Table 9 presents the results of these experiments across different datasets. The configurations tested include: (1) the baseline 1D CNN-TCN model without any preprocessing or augmentation, (2) the model with DFT length normalization, (3) the model with DFT length normalization and initial-point normalization, (4) the model with DFT length normalization and data augmentations, and (5) the full model with DFT length normalization, initial-point normalization, and data augmentations. In all configurations, the filtering steps (median filter, low-pass filter, and DC block filter) were consistently applied to the Japanese Katakana and EOG-captured Arabic numbers datasets, as these filters are essential for enhancing signal quality. The webcam-captured Arabic numbers dataset did not include these filtering steps, as the raw signals were already of sufficient quality for effective processing by the model. Each measurement represents the average across LOSO cross-validation for all subjects in corresponding datasets.
Analysis of the results reveals several findings across all datasets. The partial model with DFT length normalization achieved outstanding improvements in accuracy compared to the baseline model: 15.99 pp for the Japanese Katakana dataset (87.74% vs. 71.75%), 27.97 pp for the EOG-captured Arabic numbers dataset (96.30% vs. 68.33%), and 34.42 pp for the webcam-captured Arabic numbers dataset (95.37% vs. 60.95%). This improvement is attributed to the effective normalization technique, which enhances feature extraction capabilities.

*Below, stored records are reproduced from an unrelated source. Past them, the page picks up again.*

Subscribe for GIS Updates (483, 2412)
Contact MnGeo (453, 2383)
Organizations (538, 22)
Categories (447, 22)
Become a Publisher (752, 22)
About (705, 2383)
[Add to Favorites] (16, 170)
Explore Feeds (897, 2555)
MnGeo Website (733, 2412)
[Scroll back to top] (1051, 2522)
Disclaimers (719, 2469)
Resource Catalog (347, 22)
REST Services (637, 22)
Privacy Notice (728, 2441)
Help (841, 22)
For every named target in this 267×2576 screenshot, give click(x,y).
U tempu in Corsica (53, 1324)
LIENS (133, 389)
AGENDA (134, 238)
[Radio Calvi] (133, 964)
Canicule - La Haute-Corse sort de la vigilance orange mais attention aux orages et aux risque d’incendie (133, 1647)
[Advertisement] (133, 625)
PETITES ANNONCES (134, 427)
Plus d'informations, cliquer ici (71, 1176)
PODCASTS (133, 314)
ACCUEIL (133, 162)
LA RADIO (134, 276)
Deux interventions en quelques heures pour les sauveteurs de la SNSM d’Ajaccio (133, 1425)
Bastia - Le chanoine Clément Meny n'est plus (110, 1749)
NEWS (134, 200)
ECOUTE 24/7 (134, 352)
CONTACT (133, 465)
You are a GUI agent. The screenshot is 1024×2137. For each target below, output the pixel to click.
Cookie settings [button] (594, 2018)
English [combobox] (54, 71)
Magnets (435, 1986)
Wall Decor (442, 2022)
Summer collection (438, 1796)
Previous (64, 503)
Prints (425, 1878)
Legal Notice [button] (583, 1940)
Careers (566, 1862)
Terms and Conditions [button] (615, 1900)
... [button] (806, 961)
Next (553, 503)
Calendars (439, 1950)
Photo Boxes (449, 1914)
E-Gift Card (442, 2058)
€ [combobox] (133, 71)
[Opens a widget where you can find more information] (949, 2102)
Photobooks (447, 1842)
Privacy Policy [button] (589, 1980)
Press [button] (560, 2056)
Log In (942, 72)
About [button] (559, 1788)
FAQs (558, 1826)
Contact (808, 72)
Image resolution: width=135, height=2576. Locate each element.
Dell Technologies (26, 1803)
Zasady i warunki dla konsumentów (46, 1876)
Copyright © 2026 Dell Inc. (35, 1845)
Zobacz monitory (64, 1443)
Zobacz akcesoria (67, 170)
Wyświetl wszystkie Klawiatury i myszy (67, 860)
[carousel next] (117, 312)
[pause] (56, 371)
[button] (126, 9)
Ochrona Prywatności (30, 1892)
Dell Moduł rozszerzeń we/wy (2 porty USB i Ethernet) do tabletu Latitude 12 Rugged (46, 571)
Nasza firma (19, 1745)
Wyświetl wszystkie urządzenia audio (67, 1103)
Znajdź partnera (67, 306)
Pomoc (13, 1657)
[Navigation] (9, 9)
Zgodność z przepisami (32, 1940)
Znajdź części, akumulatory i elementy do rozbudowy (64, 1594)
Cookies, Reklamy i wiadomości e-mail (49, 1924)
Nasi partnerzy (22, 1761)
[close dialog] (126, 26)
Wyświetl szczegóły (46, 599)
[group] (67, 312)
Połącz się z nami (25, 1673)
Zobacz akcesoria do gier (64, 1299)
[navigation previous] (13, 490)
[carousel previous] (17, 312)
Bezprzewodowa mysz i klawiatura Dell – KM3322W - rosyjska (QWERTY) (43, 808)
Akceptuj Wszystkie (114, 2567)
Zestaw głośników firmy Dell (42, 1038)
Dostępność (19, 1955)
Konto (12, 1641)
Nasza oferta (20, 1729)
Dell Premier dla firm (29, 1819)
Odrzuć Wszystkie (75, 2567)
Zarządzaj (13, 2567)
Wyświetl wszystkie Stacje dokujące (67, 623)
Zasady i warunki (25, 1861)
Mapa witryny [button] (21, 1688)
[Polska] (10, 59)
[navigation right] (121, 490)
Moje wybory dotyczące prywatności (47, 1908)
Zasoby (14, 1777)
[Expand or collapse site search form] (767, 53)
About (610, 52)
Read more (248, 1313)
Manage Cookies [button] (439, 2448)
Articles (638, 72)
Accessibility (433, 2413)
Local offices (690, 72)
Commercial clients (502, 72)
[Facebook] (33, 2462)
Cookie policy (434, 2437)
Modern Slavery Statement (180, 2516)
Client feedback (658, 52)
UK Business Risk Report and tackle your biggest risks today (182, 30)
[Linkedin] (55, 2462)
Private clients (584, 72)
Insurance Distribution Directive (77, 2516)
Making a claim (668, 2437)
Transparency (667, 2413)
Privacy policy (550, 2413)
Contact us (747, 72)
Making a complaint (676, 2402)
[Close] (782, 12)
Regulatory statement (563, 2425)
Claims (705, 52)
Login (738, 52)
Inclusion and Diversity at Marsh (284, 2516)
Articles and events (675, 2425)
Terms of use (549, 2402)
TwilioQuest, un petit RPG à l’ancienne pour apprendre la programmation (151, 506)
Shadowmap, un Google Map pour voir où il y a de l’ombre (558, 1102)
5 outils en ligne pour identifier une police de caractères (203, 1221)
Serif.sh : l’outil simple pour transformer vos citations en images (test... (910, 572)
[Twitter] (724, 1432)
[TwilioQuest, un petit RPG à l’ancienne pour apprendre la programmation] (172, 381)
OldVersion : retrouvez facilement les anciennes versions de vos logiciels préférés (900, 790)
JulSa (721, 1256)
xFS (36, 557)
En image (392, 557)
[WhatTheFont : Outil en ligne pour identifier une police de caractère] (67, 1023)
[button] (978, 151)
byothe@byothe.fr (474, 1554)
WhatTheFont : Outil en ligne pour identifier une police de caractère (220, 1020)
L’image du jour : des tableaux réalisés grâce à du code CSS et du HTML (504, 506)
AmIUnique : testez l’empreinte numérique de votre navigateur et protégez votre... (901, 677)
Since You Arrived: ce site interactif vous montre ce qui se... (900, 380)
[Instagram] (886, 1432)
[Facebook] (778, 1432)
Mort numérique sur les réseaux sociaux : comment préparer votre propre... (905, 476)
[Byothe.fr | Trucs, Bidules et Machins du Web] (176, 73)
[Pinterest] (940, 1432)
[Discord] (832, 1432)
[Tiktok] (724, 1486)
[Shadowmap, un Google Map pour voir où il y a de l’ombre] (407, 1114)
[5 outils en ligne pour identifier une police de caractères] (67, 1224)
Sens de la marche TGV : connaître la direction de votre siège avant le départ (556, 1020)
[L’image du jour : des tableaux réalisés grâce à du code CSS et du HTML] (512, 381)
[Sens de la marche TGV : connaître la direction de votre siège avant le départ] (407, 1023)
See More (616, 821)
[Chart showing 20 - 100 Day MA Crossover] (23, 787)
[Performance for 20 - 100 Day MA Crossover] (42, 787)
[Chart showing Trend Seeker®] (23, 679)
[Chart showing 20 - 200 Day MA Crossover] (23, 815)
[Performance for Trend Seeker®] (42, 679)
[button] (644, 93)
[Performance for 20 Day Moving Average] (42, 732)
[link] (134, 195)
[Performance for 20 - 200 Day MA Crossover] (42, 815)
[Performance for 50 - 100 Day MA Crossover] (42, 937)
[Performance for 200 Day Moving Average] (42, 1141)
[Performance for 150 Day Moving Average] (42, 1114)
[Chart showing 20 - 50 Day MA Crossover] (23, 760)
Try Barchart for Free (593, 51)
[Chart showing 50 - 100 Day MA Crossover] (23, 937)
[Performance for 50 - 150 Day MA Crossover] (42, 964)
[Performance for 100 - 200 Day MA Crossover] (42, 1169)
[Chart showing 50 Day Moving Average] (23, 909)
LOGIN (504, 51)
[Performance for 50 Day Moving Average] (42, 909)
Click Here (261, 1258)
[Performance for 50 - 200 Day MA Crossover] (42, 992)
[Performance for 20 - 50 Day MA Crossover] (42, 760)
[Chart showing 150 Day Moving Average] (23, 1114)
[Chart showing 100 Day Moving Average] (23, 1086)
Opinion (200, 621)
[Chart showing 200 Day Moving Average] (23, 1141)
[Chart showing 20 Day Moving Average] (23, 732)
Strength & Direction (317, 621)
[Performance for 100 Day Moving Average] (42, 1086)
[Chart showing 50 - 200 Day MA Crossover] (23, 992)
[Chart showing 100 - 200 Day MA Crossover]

In addition, initial-point normalization and data augmentations also contributed to performance improvements complementary to DFT length normalization. The full model improved the accuracy by 2.76 and 4.94 pp for the Japanese Katakana dataset compared to models without initial-point normalization and without augmentations, respectively. For the EOG-captured Arabic numbers dataset, the full model improved the accuracy by 2.22 and 1.29 pp compared to models without initial-point normalization and without augmentations, respectively. For the webcam-captured Arabic numbers dataset, the full model improved the accuracy by 2.31 and 0.73 pp compared to models without initial-point normalization and without augmentations, respectively. These results indicate that both initial-point normalization and data augmentations effectively enhance the model’s robustness against a wider variety of eye-writing patterns.
Table 10 shows the calculated
p-values for the ablation study comparing the baseline model with each of the other configurations across all datasets. Consequently, all
p-values were found to be less than the significance level of 0.05, indicating that improvements in accuracy were statistically significant relative to the baseline across all configurations.
Table 11 presents the results of the ablation experiments on the fusion components. By comparing the performance of the 1D CNN, TCN, and their combination in both parallel and serial integrations (where 1D CNN output is fed to TCN), it is evident that the parallel model outperforms both individual models and the serial fused model. Across all datasets, the parallel model achieved the highest accuracy, demonstrating the effectiveness of the proposed model and the benefits of the fusion architecture.